Have a look at the following code:

using BenchmarkTools


"""
the point of this function is to be very expensive in its first argument and
cheap in its second argument.
"""
expensiveFirst(x, y) = x^1.5 + 2y


# some arbitrary data
data = rand(1:100, 1_000)

@btime p1 = mapreduce(x -> expensiveFirst(1, x), +, $data)
# -> ca 107ns on my machine


@btime p2 = mapreduce(Base.Fix1(expensiveFirst, 1), +, $data)
# -> ca 3.3µs on my machine

x -> expensiveFirst(1, x) and Fix1(expensiveFirst, 1) do pretty much exactly the same thing, yet the second one is orders of magnitudes slower. What happened here? Obviously, in the first case, the compiler realized that the first argument will always be 1, and evaluated some part of the function at compile time, so the expensive part of the computation (the x^1.5 part) does not need to happen 1000 times at runtime.

In the second case this does not happen, because when the code is compiled, the type of Fix1{typeof(expensiveFirst), Int} does not contain the information that the first argument will always be 1, while this is the case for the anonymous function. So can we fix this somehow?

Well… kinda. Have a look at this slightly contrived type definition:

struct ValueFix1{F, X}
    f::F
end
(f::ValueFix1{F,X})(y) where {F,X} = f.f(X,y)
ValueFix1(f::F, x) where F = ValueFix1{F,x}(f)


@btime p2 = mapreduce(ValueFix1(expensiveFirst,1), +, $data)
# -> ca 107ns on my machine - just as fast as the native lambda expression

Instead of saving the 1 in the struct, I wrote it directly into the type signature now. This allows for proper constant propagation again. Problem solved? Not quite.

Of course, the $ operator or Fix1 could be redefined to return something more like the ValueFix1 struct, which would allow for better constant propagation when values are known at compile time, but bring everything to a screeching halt due to massive type instabilities when they are not.
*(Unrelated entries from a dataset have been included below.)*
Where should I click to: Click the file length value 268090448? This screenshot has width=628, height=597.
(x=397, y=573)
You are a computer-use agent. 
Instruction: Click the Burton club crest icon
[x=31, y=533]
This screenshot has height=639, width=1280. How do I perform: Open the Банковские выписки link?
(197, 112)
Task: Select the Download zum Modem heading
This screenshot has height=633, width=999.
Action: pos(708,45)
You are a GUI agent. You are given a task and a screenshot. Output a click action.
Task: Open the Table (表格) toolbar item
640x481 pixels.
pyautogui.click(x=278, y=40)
Not very helpful!

The only thing a package like PartialFuncitons could do is to define two different operators, one for compile time known constants and one for everything else, but it is a bit of a hard sell to have a package which is supposed to beautify and enhance your syntax at the same time wanting to offload some of the compilers work on the programmer.

Can this somehow be fixed?

I see no viable solution to this. The only ways this might get fixed, as far as I can see, are:

  1. The julia compiler gets an upgrade to optimize much more aggressively around captured values
  2. Operators, and functions in general, get a way to know if their argument is a compiler-known constant (maybe via dispatch on Core.Const? Also, this is probably antithetical to the entire optimization philosophy, since compilers generally try to only make optimizations that change nothing except the performance, and with this feature the pure act of attempting optimization could change the output of the program).

None of these are on the horizon or a priority right now, at least afaik. I’m sure there is much more important stuff to do.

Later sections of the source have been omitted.